**Task details**
Repeat the entries shown below with every word and mark intact.

※

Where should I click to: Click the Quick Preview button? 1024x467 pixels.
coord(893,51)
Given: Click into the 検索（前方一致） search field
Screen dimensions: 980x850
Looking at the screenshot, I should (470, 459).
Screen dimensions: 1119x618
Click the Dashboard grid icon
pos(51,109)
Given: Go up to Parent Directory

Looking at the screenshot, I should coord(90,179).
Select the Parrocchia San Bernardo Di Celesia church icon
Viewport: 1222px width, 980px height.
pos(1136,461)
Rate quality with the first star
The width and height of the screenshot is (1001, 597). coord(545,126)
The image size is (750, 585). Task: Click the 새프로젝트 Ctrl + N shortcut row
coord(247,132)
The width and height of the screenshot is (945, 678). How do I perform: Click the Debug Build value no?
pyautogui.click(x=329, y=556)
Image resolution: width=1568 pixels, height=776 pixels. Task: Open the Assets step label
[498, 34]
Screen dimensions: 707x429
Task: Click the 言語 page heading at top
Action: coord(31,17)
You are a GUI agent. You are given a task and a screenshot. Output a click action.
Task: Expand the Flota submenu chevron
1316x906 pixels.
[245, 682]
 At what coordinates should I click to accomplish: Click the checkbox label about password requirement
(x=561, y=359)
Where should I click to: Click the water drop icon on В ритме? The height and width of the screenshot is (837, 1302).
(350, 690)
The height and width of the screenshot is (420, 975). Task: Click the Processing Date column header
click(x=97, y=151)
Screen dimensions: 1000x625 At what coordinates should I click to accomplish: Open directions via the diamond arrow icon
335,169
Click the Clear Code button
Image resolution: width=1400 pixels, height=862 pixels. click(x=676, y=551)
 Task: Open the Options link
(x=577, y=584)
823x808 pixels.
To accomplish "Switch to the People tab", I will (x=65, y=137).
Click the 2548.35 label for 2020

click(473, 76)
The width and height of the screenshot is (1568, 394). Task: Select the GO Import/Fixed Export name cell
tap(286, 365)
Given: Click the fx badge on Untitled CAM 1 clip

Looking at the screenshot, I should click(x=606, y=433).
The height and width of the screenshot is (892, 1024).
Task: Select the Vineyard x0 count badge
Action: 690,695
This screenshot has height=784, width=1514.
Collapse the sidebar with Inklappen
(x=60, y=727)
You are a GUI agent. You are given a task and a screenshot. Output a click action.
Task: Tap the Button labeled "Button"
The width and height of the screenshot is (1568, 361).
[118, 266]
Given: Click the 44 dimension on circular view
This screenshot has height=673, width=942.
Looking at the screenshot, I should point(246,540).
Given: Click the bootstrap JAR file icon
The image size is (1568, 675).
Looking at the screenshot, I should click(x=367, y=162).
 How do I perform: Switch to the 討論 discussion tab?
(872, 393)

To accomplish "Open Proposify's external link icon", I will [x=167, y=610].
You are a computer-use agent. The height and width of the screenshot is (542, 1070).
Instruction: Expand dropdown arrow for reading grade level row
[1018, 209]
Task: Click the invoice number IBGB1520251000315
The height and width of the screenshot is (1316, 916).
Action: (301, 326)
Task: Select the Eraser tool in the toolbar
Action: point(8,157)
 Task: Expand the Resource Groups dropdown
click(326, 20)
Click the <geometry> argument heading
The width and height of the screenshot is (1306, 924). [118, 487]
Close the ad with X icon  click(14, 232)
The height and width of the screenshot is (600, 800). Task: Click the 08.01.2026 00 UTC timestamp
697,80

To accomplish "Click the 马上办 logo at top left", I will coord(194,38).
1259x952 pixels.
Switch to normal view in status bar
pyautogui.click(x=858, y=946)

※

**Answer box**
Where should I click to: Click the Quick Preview button? 1024x467 pixels.
coord(893,51)
Given: Click into the 検索（前方一致） search field
Screen dimensions: 980x850
Looking at the screenshot, I should (470, 459).
Screen dimensions: 1119x618
Click the Dashboard grid icon
pos(51,109)
Given: Go up to Parent Directory

Looking at the screenshot, I should coord(90,179).
Select the Parrocchia San Bernardo Di Celesia church icon
Viewport: 1222px width, 980px height.
pos(1136,461)
Rate quality with the first star
The width and height of the screenshot is (1001, 597). coord(545,126)
The image size is (750, 585). Task: Click the 새프로젝트 Ctrl + N shortcut row
coord(247,132)
The width and height of the screenshot is (945, 678). How do I perform: Click the Debug Build value no?
pyautogui.click(x=329, y=556)
Image resolution: width=1568 pixels, height=776 pixels. Task: Open the Assets step label
[498, 34]
Screen dimensions: 707x429
Task: Click the 言語 page heading at top
Action: coord(31,17)
You are a GUI agent. You are given a task and a screenshot. Output a click action.
Task: Expand the Flota submenu chevron
1316x906 pixels.
[245, 682]
 At what coordinates should I click to accomplish: Click the checkbox label about password requirement
(x=561, y=359)
Where should I click to: Click the water drop icon on В ритме? The height and width of the screenshot is (837, 1302).
(350, 690)
The height and width of the screenshot is (420, 975). Task: Click the Processing Date column header
click(x=97, y=151)
Screen dimensions: 1000x625 At what coordinates should I click to accomplish: Open directions via the diamond arrow icon
335,169
Click the Clear Code button
Image resolution: width=1400 pixels, height=862 pixels. click(x=676, y=551)
 Task: Open the Options link
(x=577, y=584)
823x808 pixels.
To accomplish "Switch to the People tab", I will (x=65, y=137).
Click the 2548.35 label for 2020

click(473, 76)
The width and height of the screenshot is (1568, 394). Task: Select the GO Import/Fixed Export name cell
tap(286, 365)
Given: Click the fx badge on Untitled CAM 1 clip

Looking at the screenshot, I should click(x=606, y=433).
The height and width of the screenshot is (892, 1024).
Task: Select the Vineyard x0 count badge
Action: 690,695
This screenshot has height=784, width=1514.
Collapse the sidebar with Inklappen
(x=60, y=727)
You are a GUI agent. You are given a task and a screenshot. Output a click action.
Task: Tap the Button labeled "Button"
The width and height of the screenshot is (1568, 361).
[118, 266]
Given: Click the 44 dimension on circular view
This screenshot has height=673, width=942.
Looking at the screenshot, I should point(246,540).
Given: Click the bootstrap JAR file icon
The image size is (1568, 675).
Looking at the screenshot, I should click(x=367, y=162).
 How do I perform: Switch to the 討論 discussion tab?
(872, 393)

To accomplish "Open Proposify's external link icon", I will [x=167, y=610].
You are a computer-use agent. The height and width of the screenshot is (542, 1070).
Instruction: Expand dropdown arrow for reading grade level row
[1018, 209]
Task: Click the invoice number IBGB1520251000315
The height and width of the screenshot is (1316, 916).
Action: (301, 326)
Task: Select the Eraser tool in the toolbar
Action: point(8,157)
 Task: Expand the Resource Groups dropdown
click(326, 20)
Click the <geometry> argument heading
The width and height of the screenshot is (1306, 924). [118, 487]
Close the ad with X icon  click(14, 232)
The height and width of the screenshot is (600, 800). Task: Click the 08.01.2026 00 UTC timestamp
697,80

To accomplish "Click the 马上办 logo at top left", I will coord(194,38).
1259x952 pixels.
Switch to normal view in status bar
pyautogui.click(x=858, y=946)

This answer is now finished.